No Child Left Behind test scores are out in Illinois and the results are tiredly the same.

Failure, failure, failure.

We’ve lamented this before (More children left behind,” our Sept. 17 editorial on Iowa Q-C’s dismal No Child results).

And we’ll keep raising concerns as long as Quad-City schoolchildren continue to be anchored to a program that keeps producing such lousy results.

This year, every Illinois metro Quad-City high school failed to make the progress demanded by this wildly flawed and inaccurate assessment.

Every one.

No Child Left Behind uses a very narrow range of testing that doesn’t begin to measure the breadth of education being offered here. Quad-City public education isn’t perfect. But it isn’t the failure these tests report year after year. Not just here, but everywhere.

Forty percent of Illinois’ 1,553 schools fell below the No Child bar.
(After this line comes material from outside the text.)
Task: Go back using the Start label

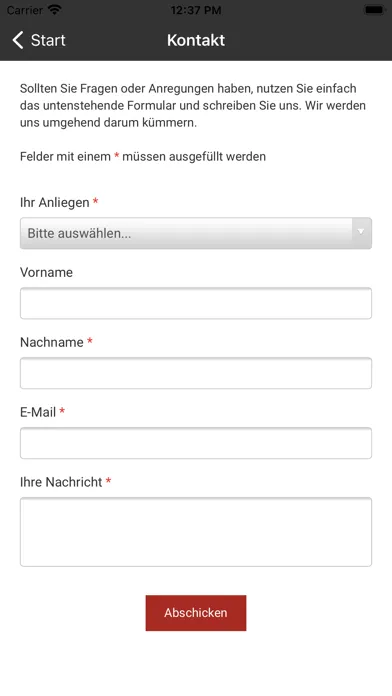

That’s 31 percent more failure than last year.

These disastrous test results are no reflection of reality. Dropout rates are not soaring. Graduation rates haven’t plummeted. By every rational, detailed measure, these schools are succeeding and adapting to significant change.

Yet these inaccurate No Child results force districts to jump through hoops that cost money, waste time, and, by the program’s own measure, aren’t working.

The No Child system boldly proclaims that some families can pull out of schools with these phony failing test scores. But when every high school fails, where do you go?

Now every high school is on the path toward No Child’s worst outcome: Removing curriculum and instructional oversight from the hands of local school boards, and foisting it on state bureaucrats in Springfield or Des Moines.

This is precisely the outcome in store for 40 percent of all Illinois schools and 21 percent of all Iowa schools. And every year, the percentage gets higher.

Seven years of No Child have failed to produce improvements.

Without congressional and state legislative action, these schools will keep trying to meet unreachable standards.

We’re all for specific high standards, like solid ACT scores and graduation rates, declining dropout rates and standardized testing that allows parents to effectively compare outcomes.

No Child substitutes those specific and proven measures in favor of this program that unavoidably pushes more schools toward state control. That’s an outcome we’re not interested in, no matter what the test scores say.